Laporan hilangnya kontak kapal diterima Satpolairud Polres Lamongan pada Rabu (1/7) sekitar pukul 14.30 WIB. Laporan disampaikan Ketua Rukun Nelayan Desa Blimbing, Nurwakit, bersama pemilik KMN Entok, Andik.
Berdasarkan informasi yang diterima, KMN Entok dinakhodai S bersama 19 ABK berangkat dari PPN Brondong menuju Perairan Pulau Kangean untuk melaut. Namun hingga saat ini kapal belum kembali, padahal dalam kondisi normal kapal tersebut biasanya sudah kembali setelah sekitar 18 hari di laut.
SCROLL TO CONTINUE WITH CONTENT
Menindaklanjuti laporan tersebut, Satpolairud Polres Lamongan langsung berkoordinasi dengan Satpolairud Polres Sumenep, KSOP Tanjung Pakis, serta Syahbandar PPN Brondong untuk melakukan pencarian dan pemantauan keberadaan kapal beserta seluruh awaknya.

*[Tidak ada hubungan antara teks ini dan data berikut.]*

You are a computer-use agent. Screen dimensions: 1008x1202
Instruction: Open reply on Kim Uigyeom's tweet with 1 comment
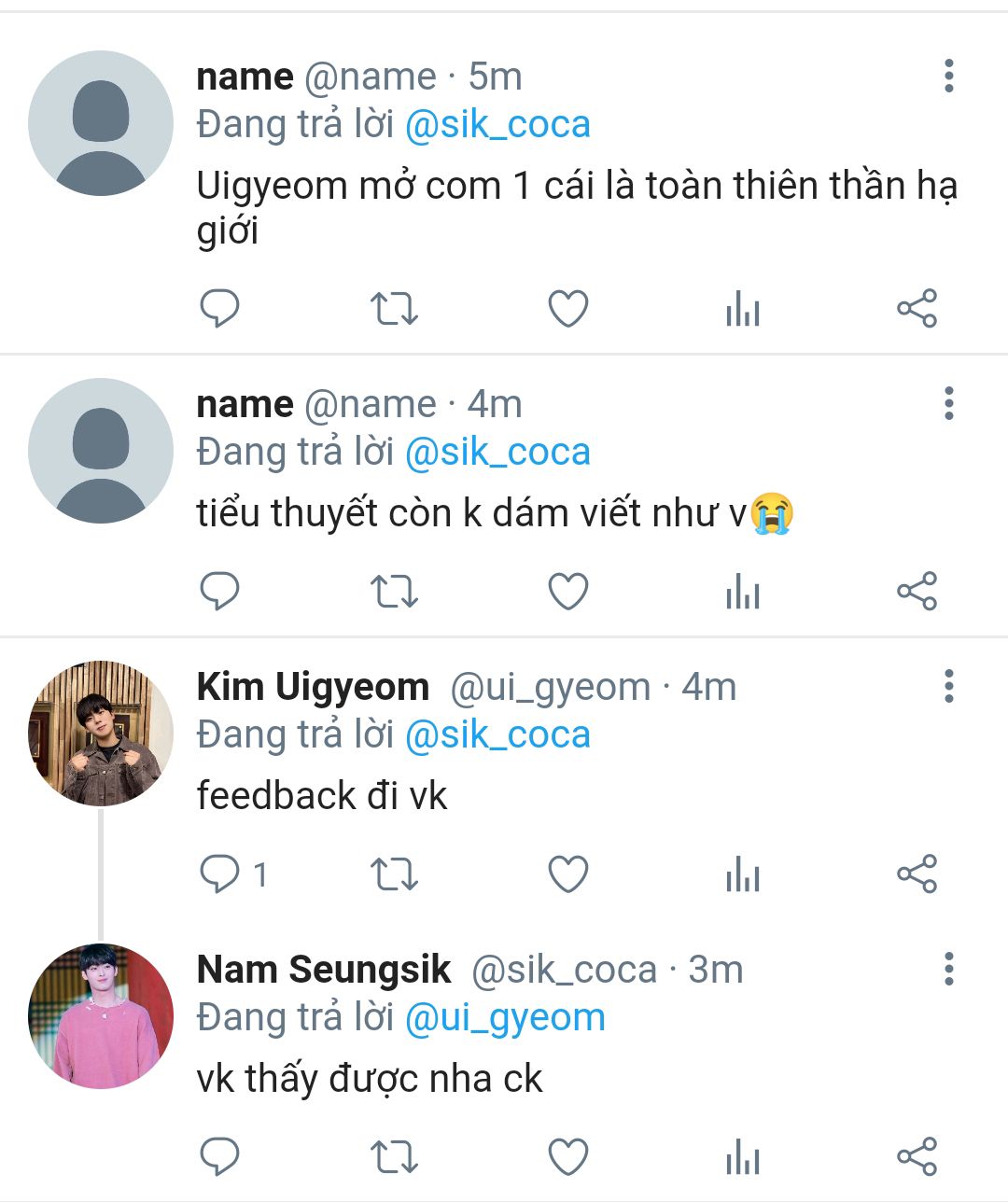220,874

Kasi Humas Polres Lamongan Ipda M. Hamzaid mengatakan, koordinasi lintas instansi dilakukan segera setelah laporan diterima guna mempercepat proses pencarian.
"Begitu menerima laporan dari pihak pemilik kapal, Kasatpolairud Polres Lamongan AKP Guntur langsung berkoordinasi dengan Satpolairud Polres Sumenep, KSOP Tanjung Pakis, dan Syahbandar PPN Brondong," kata Hamzaid.

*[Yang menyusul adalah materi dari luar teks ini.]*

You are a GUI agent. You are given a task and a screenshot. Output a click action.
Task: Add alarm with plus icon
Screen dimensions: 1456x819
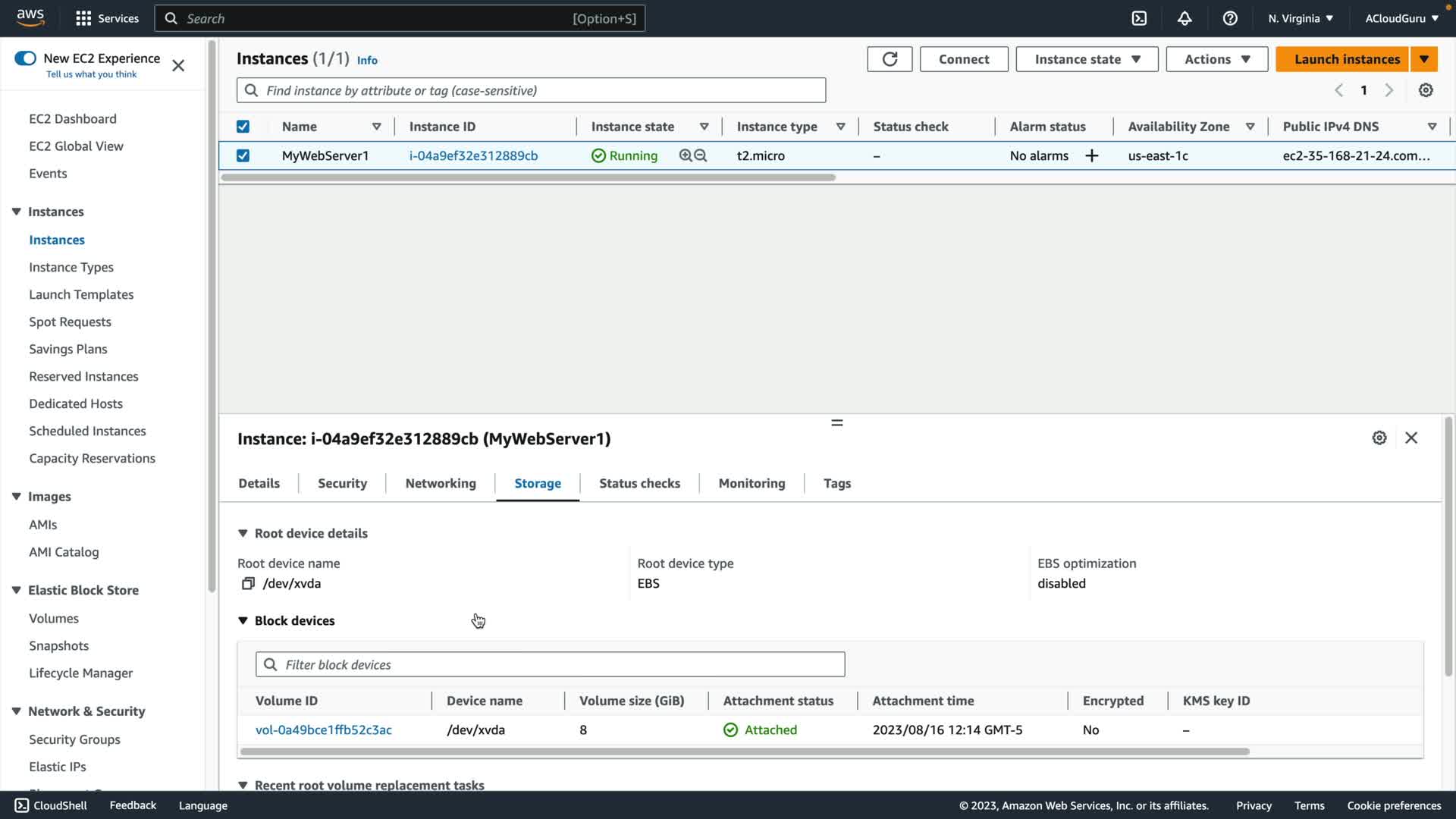click(x=1092, y=155)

Ia mengatakan, sinergi antarlembaga dilakukan agar upaya pencarian dapat berjalan maksimal. Polisi juga mengimbau nelayan maupun kapal yang melintas di sekitar Perairan Kangean untuk segera melapor apabila mengetahui atau melihat keberadaan KMN Entok.
"Kami mengimbau kepada seluruh nelayan maupun kapal yang melintas di sekitar Perairan Kangean agar segera melaporkan apabila mengetahui atau melihat keberadaan KMN Entok. Semoga seluruh awak kapal dapat segera ditemukan dalam keadaan selamat," pungkasnya.